Given entries:
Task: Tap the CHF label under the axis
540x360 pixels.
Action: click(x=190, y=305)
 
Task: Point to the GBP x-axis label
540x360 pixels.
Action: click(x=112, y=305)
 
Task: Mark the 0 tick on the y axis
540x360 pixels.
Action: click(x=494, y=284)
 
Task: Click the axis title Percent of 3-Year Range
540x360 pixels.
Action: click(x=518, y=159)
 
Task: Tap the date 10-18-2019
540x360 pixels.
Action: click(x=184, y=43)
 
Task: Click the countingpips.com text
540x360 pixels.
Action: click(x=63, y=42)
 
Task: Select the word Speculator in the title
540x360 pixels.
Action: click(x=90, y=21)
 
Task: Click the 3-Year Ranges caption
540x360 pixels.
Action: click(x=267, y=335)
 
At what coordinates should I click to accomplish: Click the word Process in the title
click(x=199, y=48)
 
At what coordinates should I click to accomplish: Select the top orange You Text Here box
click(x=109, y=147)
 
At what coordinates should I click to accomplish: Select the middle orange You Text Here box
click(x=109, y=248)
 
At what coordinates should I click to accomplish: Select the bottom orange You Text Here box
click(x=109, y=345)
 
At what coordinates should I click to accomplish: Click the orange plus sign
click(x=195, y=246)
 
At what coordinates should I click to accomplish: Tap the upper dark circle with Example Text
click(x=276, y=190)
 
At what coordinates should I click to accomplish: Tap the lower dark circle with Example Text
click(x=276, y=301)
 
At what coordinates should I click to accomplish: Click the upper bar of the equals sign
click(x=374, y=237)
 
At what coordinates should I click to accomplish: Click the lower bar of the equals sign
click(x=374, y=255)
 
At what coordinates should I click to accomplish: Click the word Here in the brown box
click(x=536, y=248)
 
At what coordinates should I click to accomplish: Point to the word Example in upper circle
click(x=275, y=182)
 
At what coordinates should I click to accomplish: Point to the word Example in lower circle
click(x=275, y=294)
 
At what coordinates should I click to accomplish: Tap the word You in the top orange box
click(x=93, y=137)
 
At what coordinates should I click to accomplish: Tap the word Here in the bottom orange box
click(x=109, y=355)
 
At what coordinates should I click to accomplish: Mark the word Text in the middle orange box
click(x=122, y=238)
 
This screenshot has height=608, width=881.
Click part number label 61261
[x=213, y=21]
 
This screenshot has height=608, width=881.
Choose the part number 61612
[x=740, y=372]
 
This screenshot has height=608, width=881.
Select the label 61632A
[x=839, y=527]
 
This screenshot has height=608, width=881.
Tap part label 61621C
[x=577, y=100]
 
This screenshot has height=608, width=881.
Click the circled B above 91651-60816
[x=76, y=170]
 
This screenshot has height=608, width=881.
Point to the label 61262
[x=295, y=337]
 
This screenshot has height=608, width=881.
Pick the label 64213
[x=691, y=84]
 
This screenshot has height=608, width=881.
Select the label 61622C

Required work: Reproduce every one of the records above verbatim, line for line.

Output of the exercise:
Task: Tap the CHF label under the axis
540x360 pixels.
Action: click(x=190, y=305)
 
Task: Point to the GBP x-axis label
540x360 pixels.
Action: click(x=112, y=305)
 
Task: Mark the 0 tick on the y axis
540x360 pixels.
Action: click(x=494, y=284)
 
Task: Click the axis title Percent of 3-Year Range
540x360 pixels.
Action: click(x=518, y=159)
 
Task: Tap the date 10-18-2019
540x360 pixels.
Action: click(x=184, y=43)
 
Task: Click the countingpips.com text
540x360 pixels.
Action: click(x=63, y=42)
 
Task: Select the word Speculator in the title
540x360 pixels.
Action: click(x=90, y=21)
 
Task: Click the 3-Year Ranges caption
540x360 pixels.
Action: click(x=267, y=335)
 
At what coordinates should I click to accomplish: Click the word Process in the title
click(x=199, y=48)
 
At what coordinates should I click to accomplish: Select the top orange You Text Here box
click(x=109, y=147)
 
At what coordinates should I click to accomplish: Select the middle orange You Text Here box
click(x=109, y=248)
 
At what coordinates should I click to accomplish: Select the bottom orange You Text Here box
click(x=109, y=345)
 
At what coordinates should I click to accomplish: Click the orange plus sign
click(x=195, y=246)
 
At what coordinates should I click to accomplish: Tap the upper dark circle with Example Text
click(x=276, y=190)
 
At what coordinates should I click to accomplish: Tap the lower dark circle with Example Text
click(x=276, y=301)
 
At what coordinates should I click to accomplish: Click the upper bar of the equals sign
click(x=374, y=237)
 
At what coordinates should I click to accomplish: Click the lower bar of the equals sign
click(x=374, y=255)
 
At what coordinates should I click to accomplish: Click the word Here in the brown box
click(x=536, y=248)
 
At what coordinates should I click to accomplish: Point to the word Example in upper circle
click(x=275, y=182)
 
At what coordinates should I click to accomplish: Point to the word Example in lower circle
click(x=275, y=294)
 
At what coordinates should I click to accomplish: Tap the word You in the top orange box
click(x=93, y=137)
 
At what coordinates should I click to accomplish: Tap the word Here in the bottom orange box
click(x=109, y=355)
 
At what coordinates should I click to accomplish: Mark the word Text in the middle orange box
click(x=122, y=238)
 
This screenshot has height=608, width=881.
Click part number label 61261
[x=213, y=21]
 
This screenshot has height=608, width=881.
Choose the part number 61612
[x=740, y=372]
 
This screenshot has height=608, width=881.
Select the label 61632A
[x=839, y=527]
 
This screenshot has height=608, width=881.
Tap part label 61621C
[x=577, y=100]
 
This screenshot has height=608, width=881.
Click the circled B above 91651-60816
[x=76, y=170]
 
This screenshot has height=608, width=881.
Point to the label 61262
[x=295, y=337]
 
This screenshot has height=608, width=881.
Pick the label 64213
[x=691, y=84]
 
This screenshot has height=608, width=881.
Select the label 61622C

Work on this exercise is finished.